__Passage provided__:

======

Donuts from the Daydream Network by Julia Vee – 4.0

The Sunday Morning Transport, January 2026

Araminta “Min” Lee runs her family’s doughnut shop while her father recovers from a stroke in the hospital. The shop has been in the family for three generations, serving classic doughnuts made with fresh ingredients and family recipes. But with her father hospitalized and sales declining, Min knows she needs to try something different, even though her father has always been resistant to change.

Min is a daydreamer who uses the Daydream Network, a VR platform where she explores different places around the world. During these virtual travels, she finds inspiration for new doughnut flavors. After watching someone eat a hot dog on a baguette at a mall in Orange County, she decides to experiment with savory doughnuts—a radical departure from the shop’s traditional sweet offerings.

Her first creation is a cheesy apple fritter made with sharp Vermont cheddar, reduced sugar, and black pepper. Despite her brother Calvin’s skepticism, the fritter is delicious. She begins offering samples to customers, and while reactions are mixed, some people love the new creations. Calvin starts posting photos of Min’s inventions on social media, and the shop begins to trend.

======

__Recorded information__:
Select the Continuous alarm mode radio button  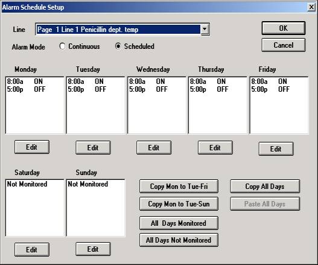tap(62, 46)
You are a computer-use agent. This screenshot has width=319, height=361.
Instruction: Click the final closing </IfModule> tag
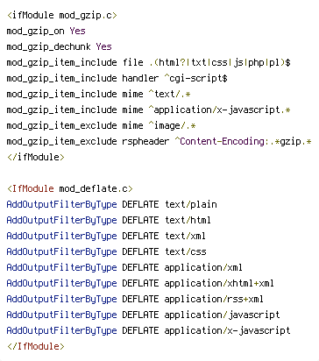point(36,346)
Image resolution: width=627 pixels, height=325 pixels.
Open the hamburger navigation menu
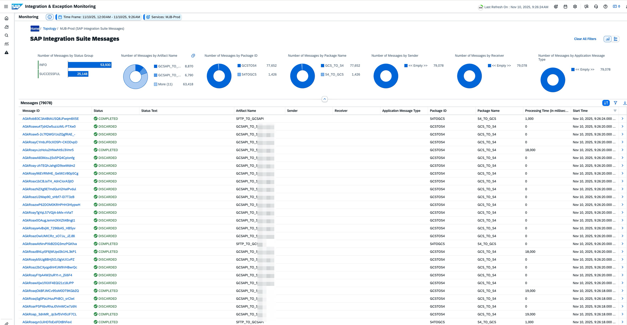(x=6, y=7)
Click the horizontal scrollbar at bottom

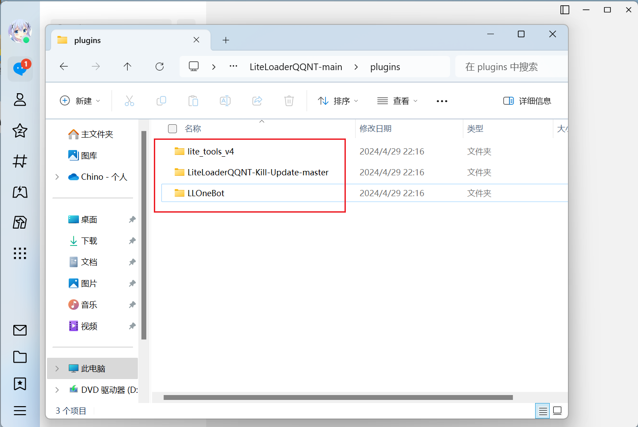pyautogui.click(x=338, y=397)
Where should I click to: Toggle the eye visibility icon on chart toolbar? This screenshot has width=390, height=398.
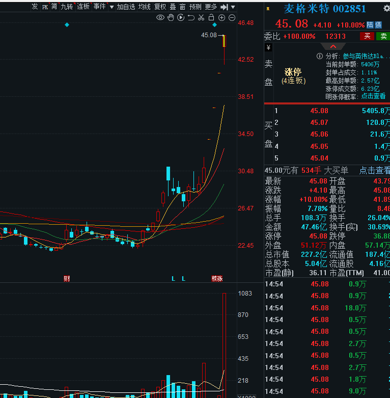(160, 18)
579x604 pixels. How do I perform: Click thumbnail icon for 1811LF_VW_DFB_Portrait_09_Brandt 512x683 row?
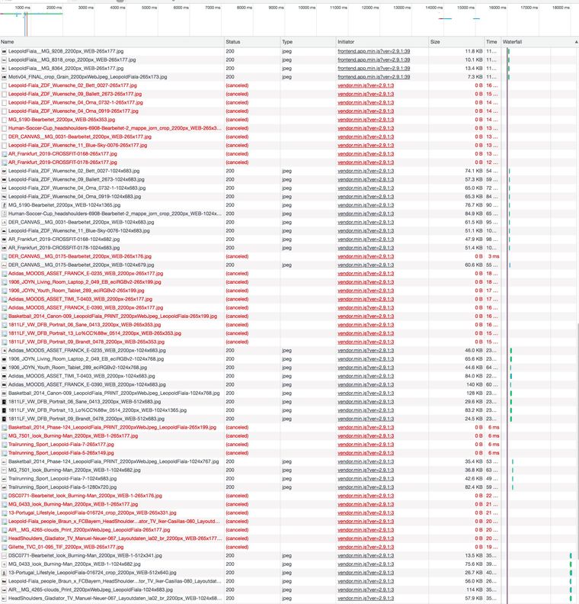(x=4, y=419)
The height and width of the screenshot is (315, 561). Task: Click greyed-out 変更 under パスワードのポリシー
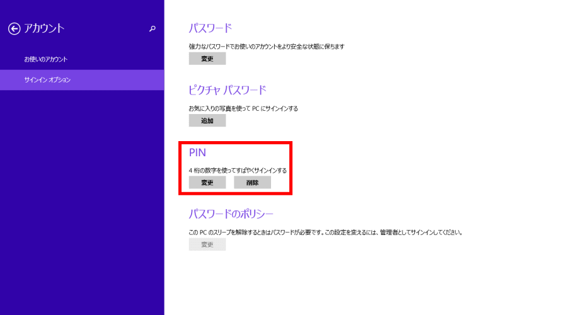(x=207, y=244)
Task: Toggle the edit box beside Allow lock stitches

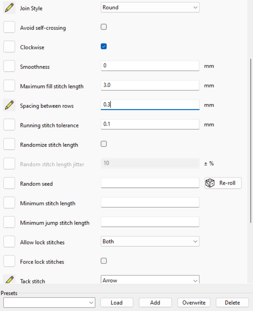Action: [9, 242]
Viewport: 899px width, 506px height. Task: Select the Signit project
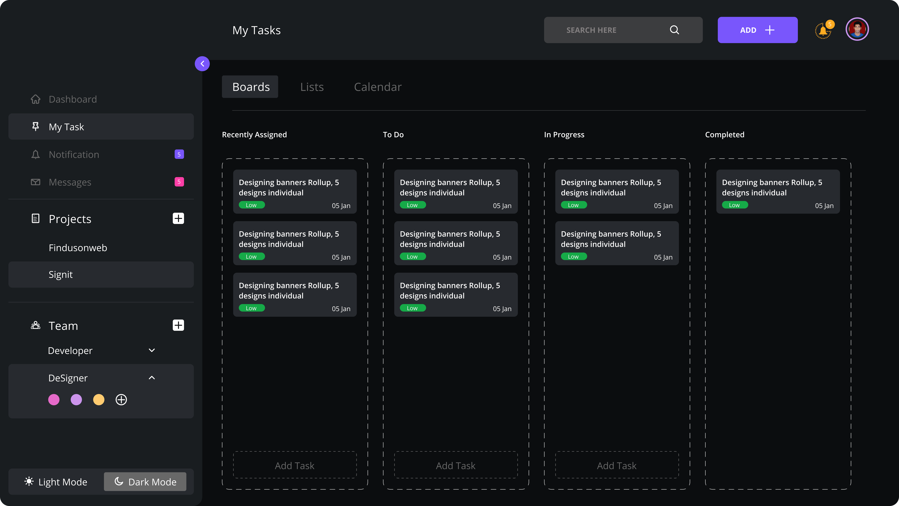pyautogui.click(x=101, y=274)
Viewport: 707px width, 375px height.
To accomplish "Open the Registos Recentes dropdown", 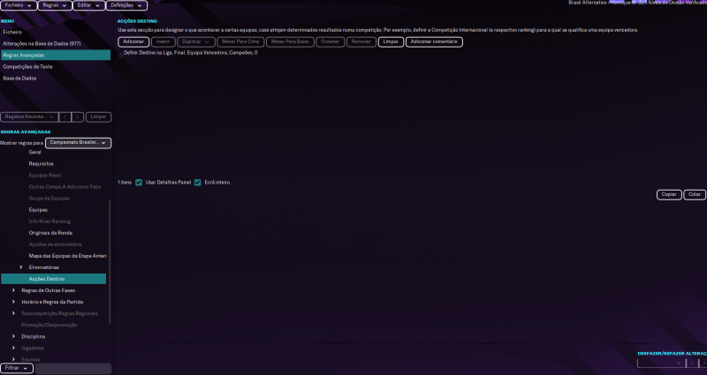I will [28, 116].
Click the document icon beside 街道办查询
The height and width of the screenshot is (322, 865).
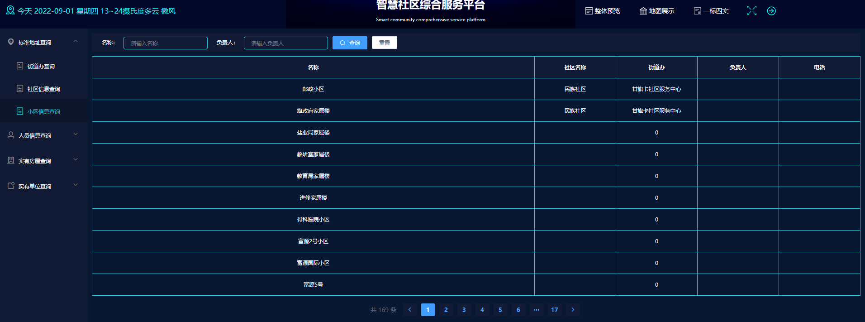pyautogui.click(x=20, y=66)
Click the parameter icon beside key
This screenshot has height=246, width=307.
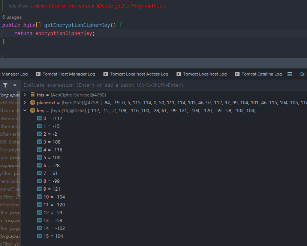click(33, 111)
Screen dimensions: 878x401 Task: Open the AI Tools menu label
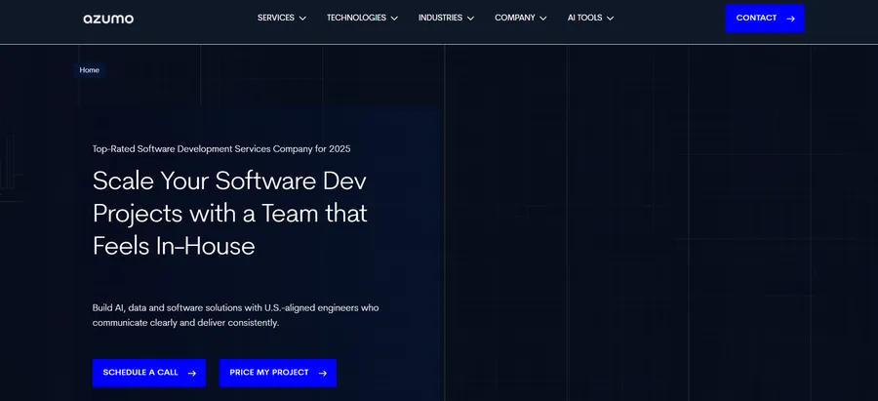pyautogui.click(x=584, y=18)
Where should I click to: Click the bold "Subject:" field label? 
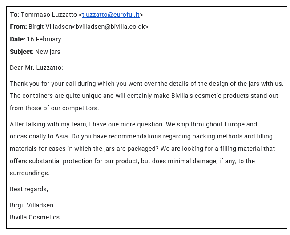pos(21,52)
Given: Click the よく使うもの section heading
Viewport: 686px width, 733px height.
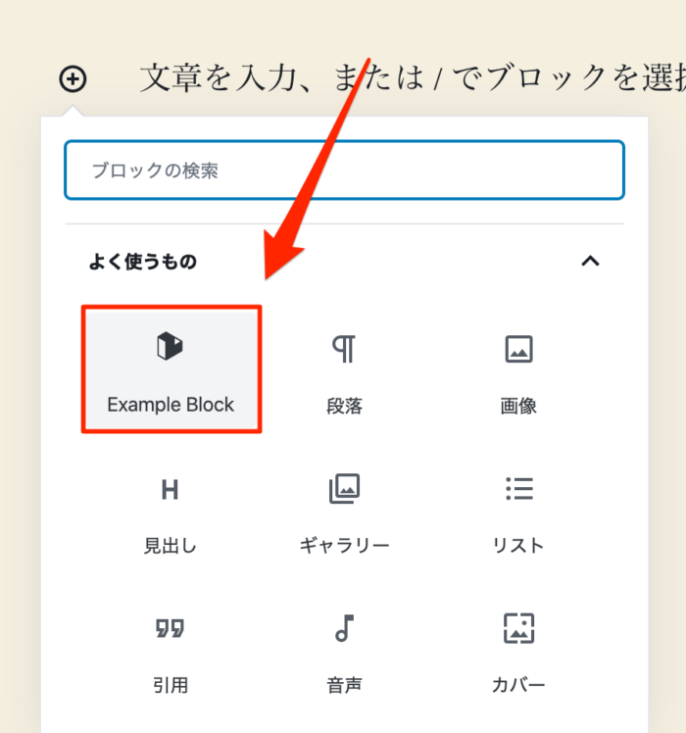Looking at the screenshot, I should pyautogui.click(x=143, y=262).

======

__Work item__: Revise a portion of the review of Donuts from the Daydream Network. Begin at the words "The Sunday Morning", stop after "resistant to change.", and replace "three generations" with "four generations". Draw only on the review of Donuts from the Daydream Network; set the listing aside.

__Completed exercise__:
The Sunday Morning Transport, January 2026

Araminta “Min” Lee runs her family’s doughnut shop while her father recovers from a stroke in the hospital. The shop has been in the family for four generations, serving classic doughnuts made with fresh ingredients and family recipes. But with her father hospitalized and sales declining, Min knows she needs to try something different, even though her father has always been resistant to change.